INSTRUCTIONS TO FOLLOW ▸
Only some lines are wanted: please transcribe exactly those from the one containing "Task: Open the Arquivo menu" through the end of the data, pictures excluded.

Dataset entries ▸

==*==

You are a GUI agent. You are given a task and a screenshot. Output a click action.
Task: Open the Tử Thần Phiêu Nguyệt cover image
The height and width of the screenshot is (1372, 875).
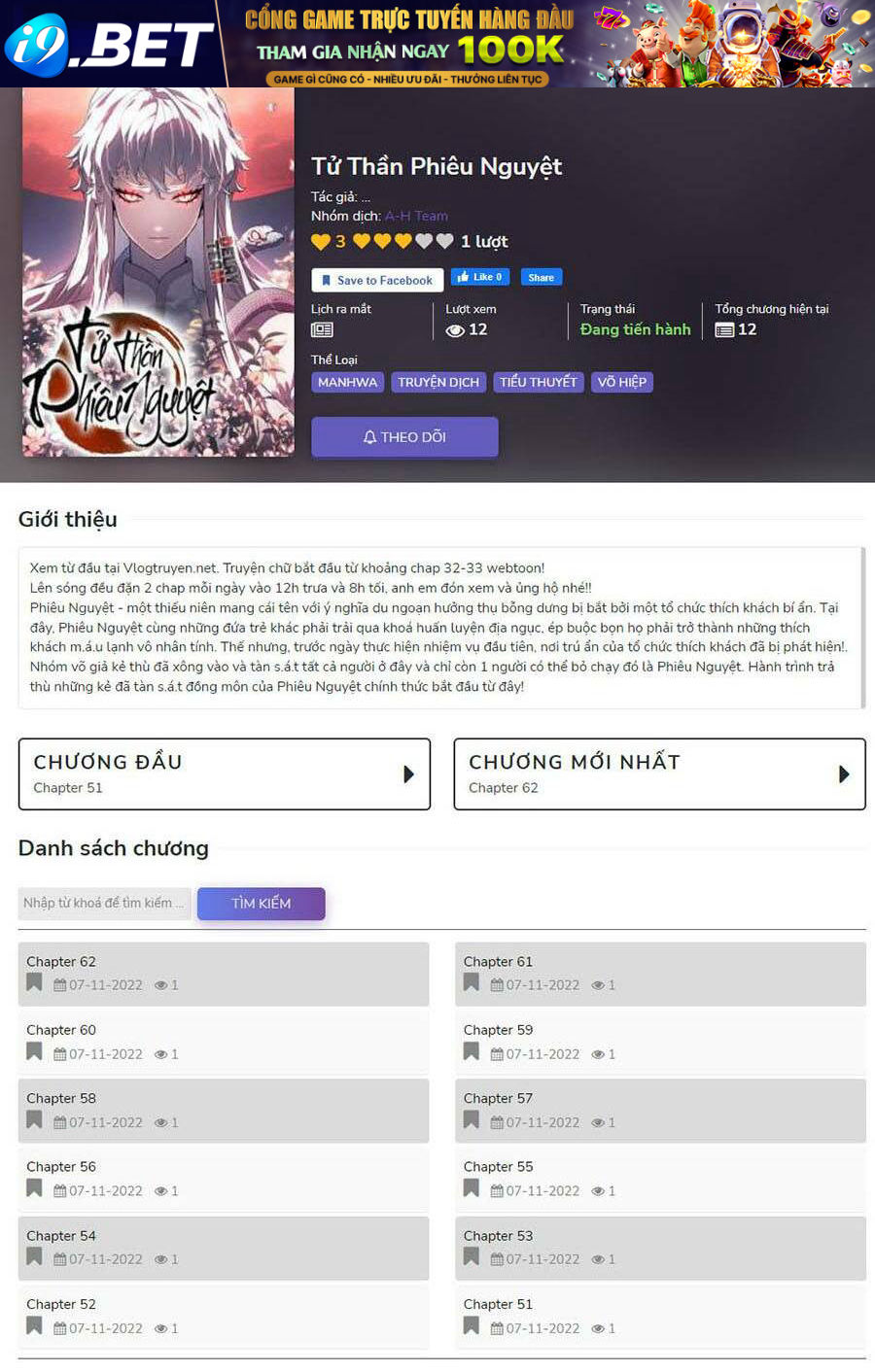pos(158,272)
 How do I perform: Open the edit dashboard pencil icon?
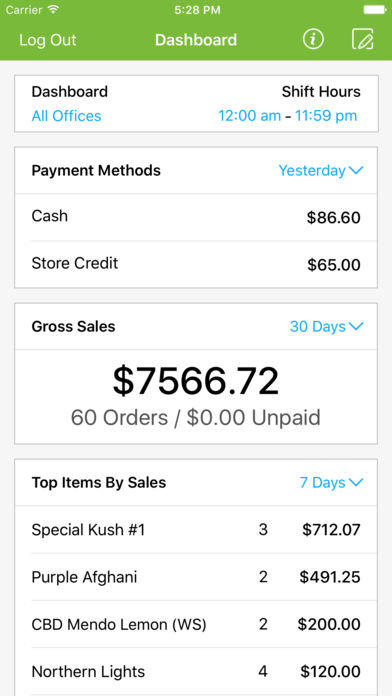363,40
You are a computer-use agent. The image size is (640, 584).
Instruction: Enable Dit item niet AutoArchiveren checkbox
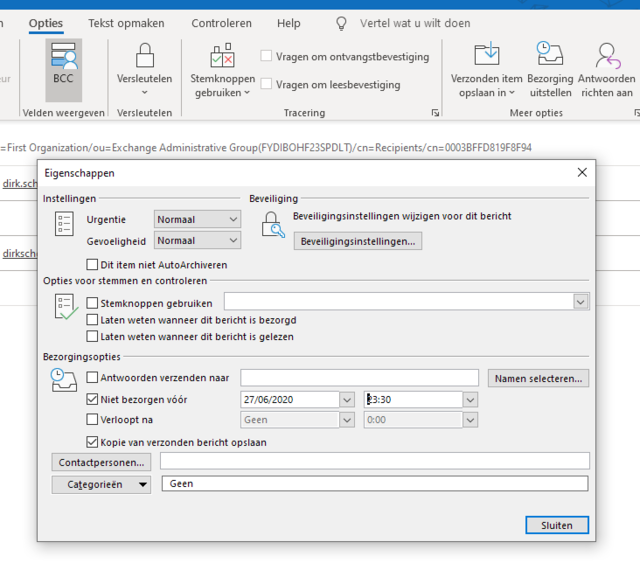[92, 264]
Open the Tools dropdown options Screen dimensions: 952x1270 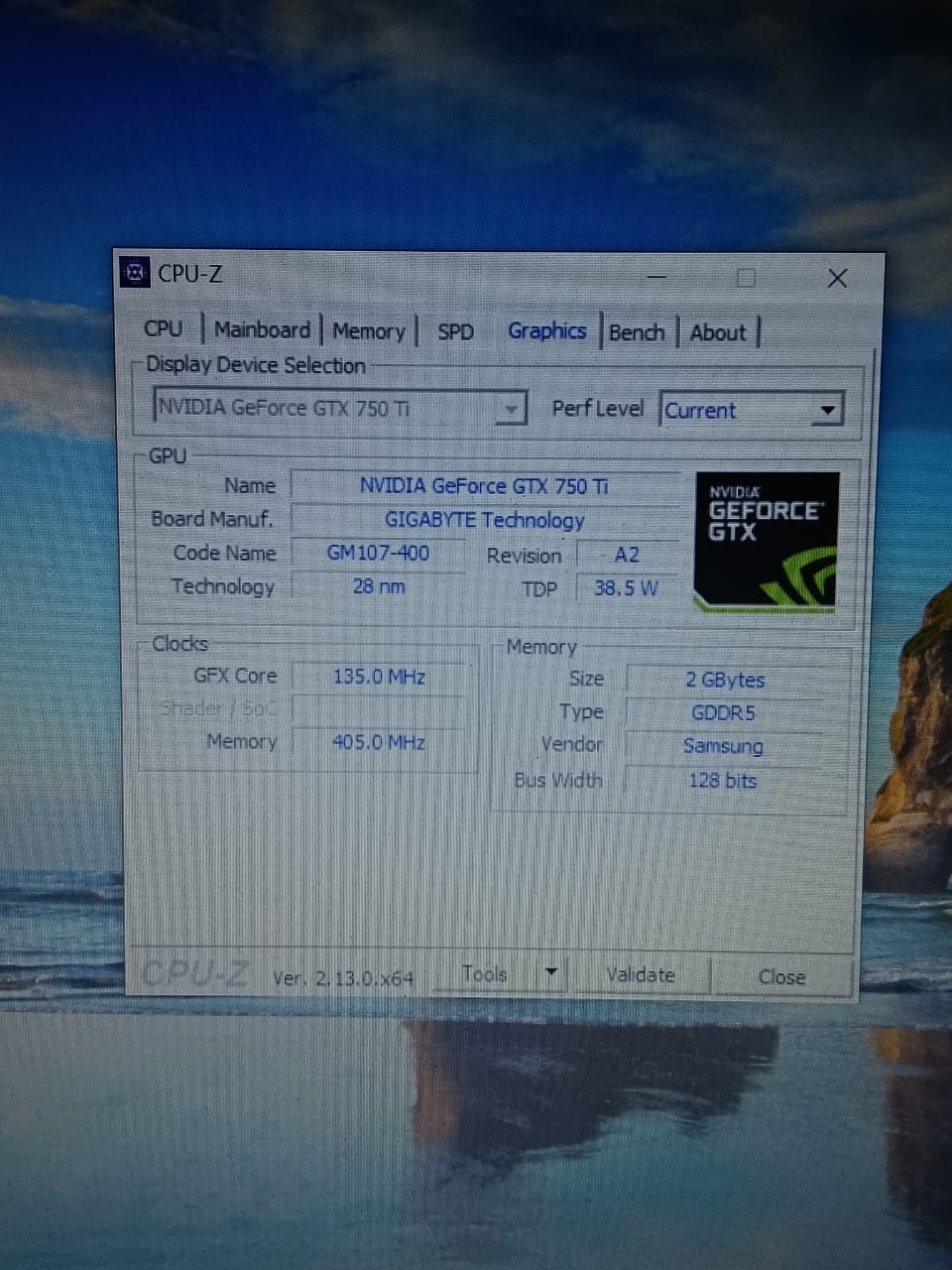(x=552, y=973)
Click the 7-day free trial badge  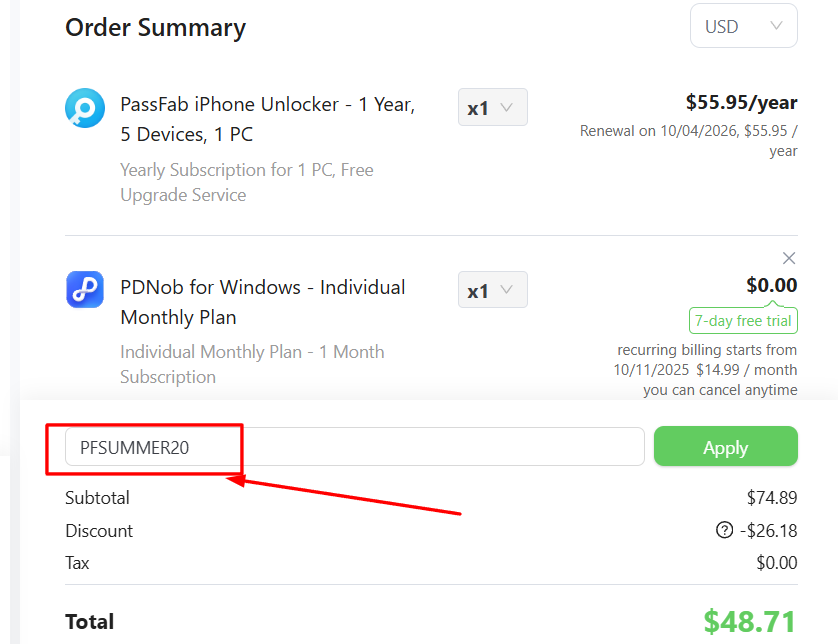coord(743,321)
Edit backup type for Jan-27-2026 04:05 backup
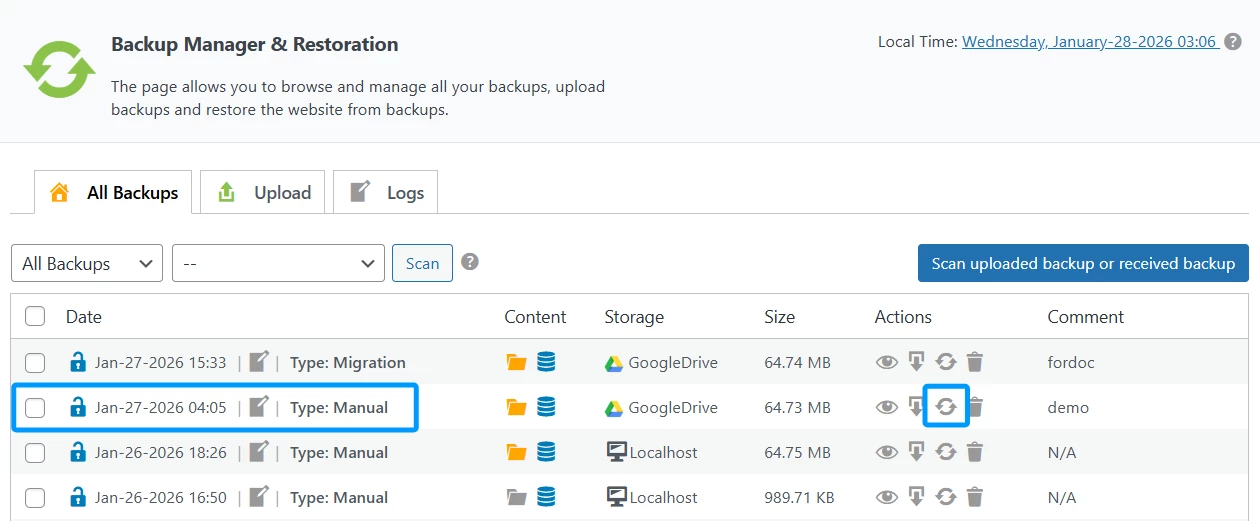The height and width of the screenshot is (521, 1260). 259,407
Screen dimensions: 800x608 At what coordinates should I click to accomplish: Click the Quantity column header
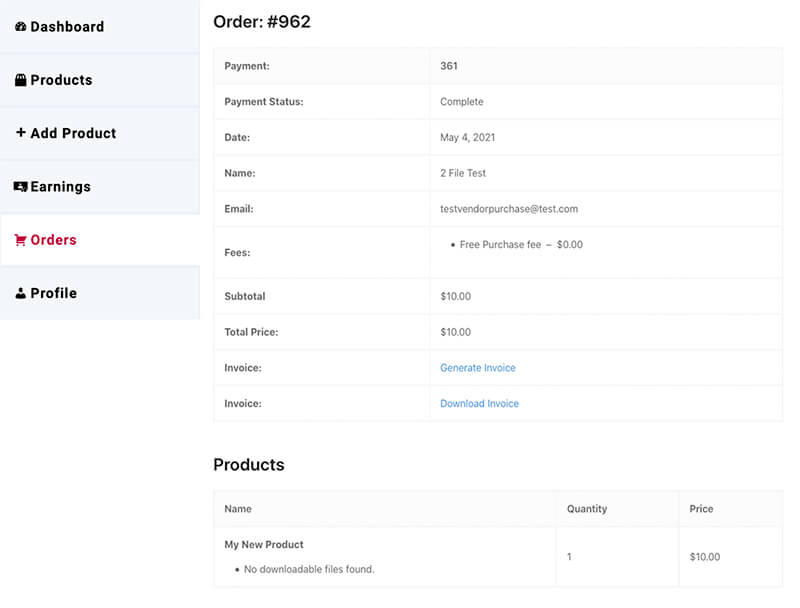pyautogui.click(x=587, y=509)
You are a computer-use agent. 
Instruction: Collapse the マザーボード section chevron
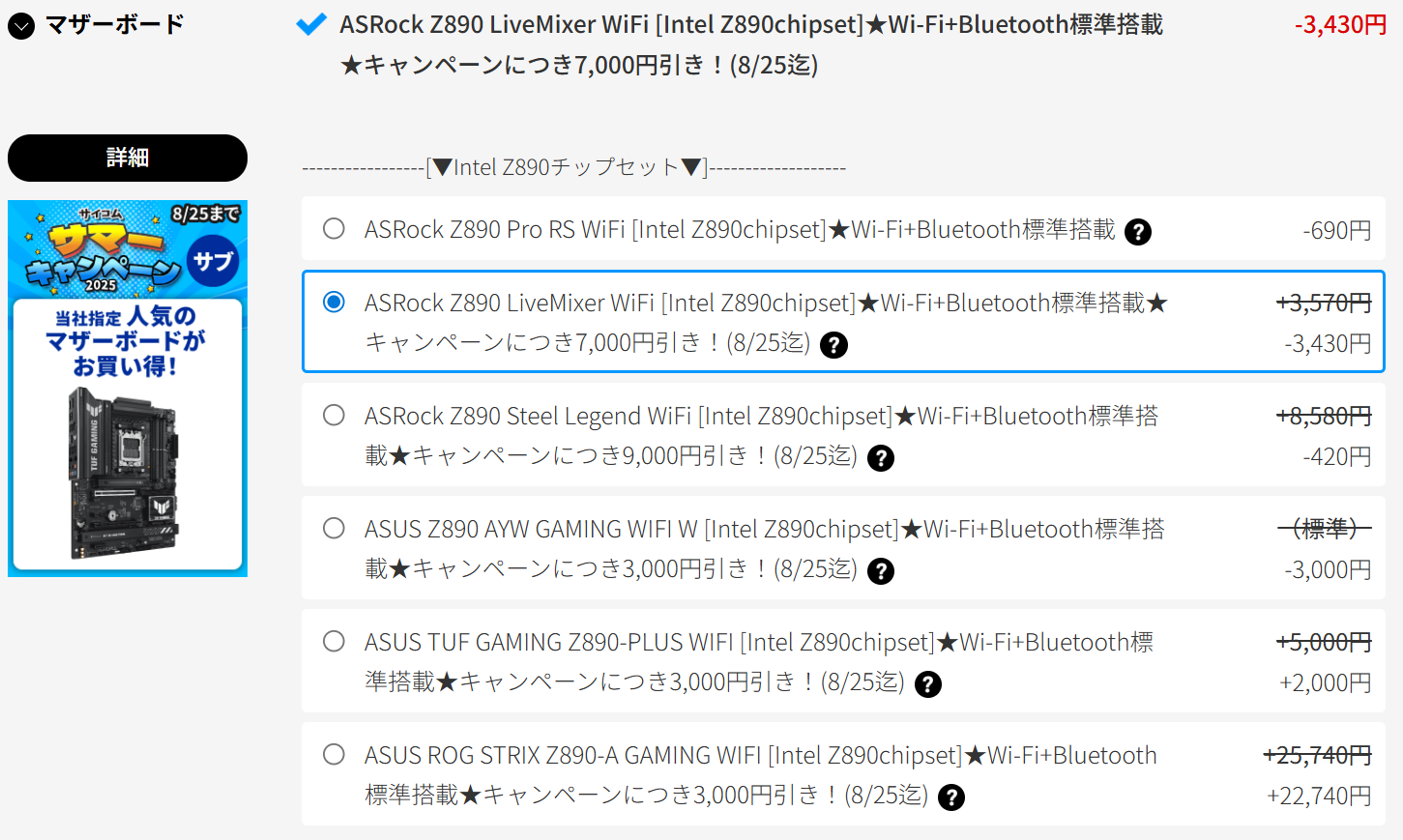click(x=21, y=26)
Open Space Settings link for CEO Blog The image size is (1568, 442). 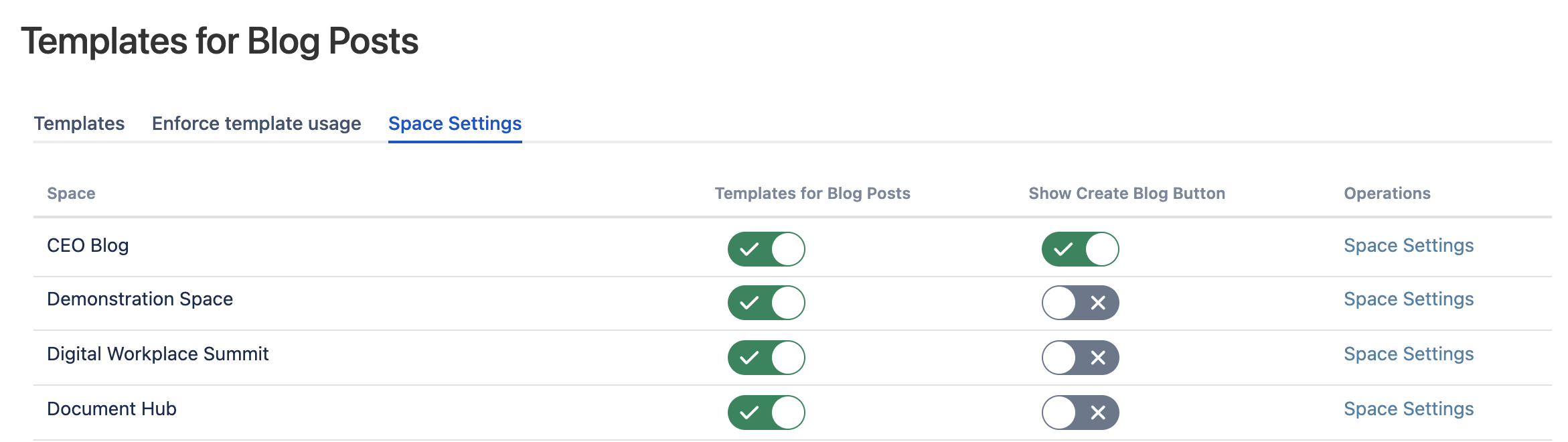(1409, 246)
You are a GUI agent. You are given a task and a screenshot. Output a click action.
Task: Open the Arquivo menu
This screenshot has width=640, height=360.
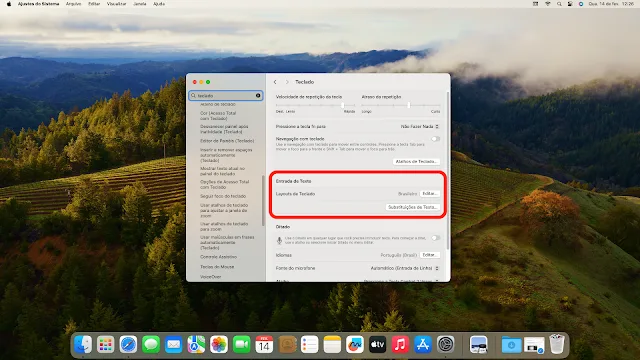tap(73, 4)
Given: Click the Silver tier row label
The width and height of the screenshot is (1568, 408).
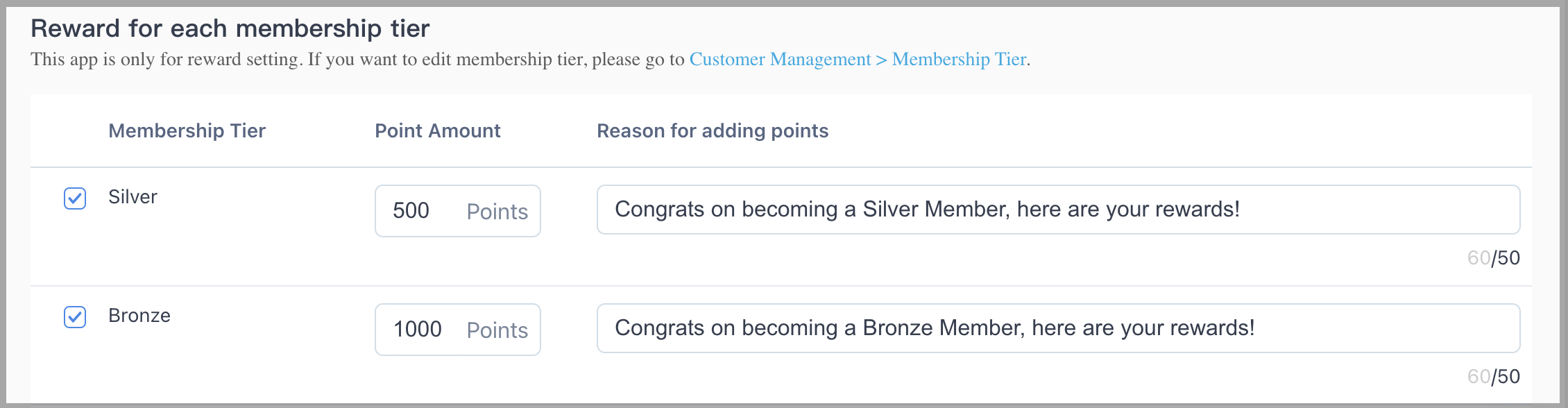Looking at the screenshot, I should point(132,196).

==*==

EXERCISE RESULT ▸
Task: Open the Arquivo menu
This screenshot has width=640, height=360.
tap(73, 4)
Given: Click the Silver tier row label
The width and height of the screenshot is (1568, 408).
Looking at the screenshot, I should point(132,196).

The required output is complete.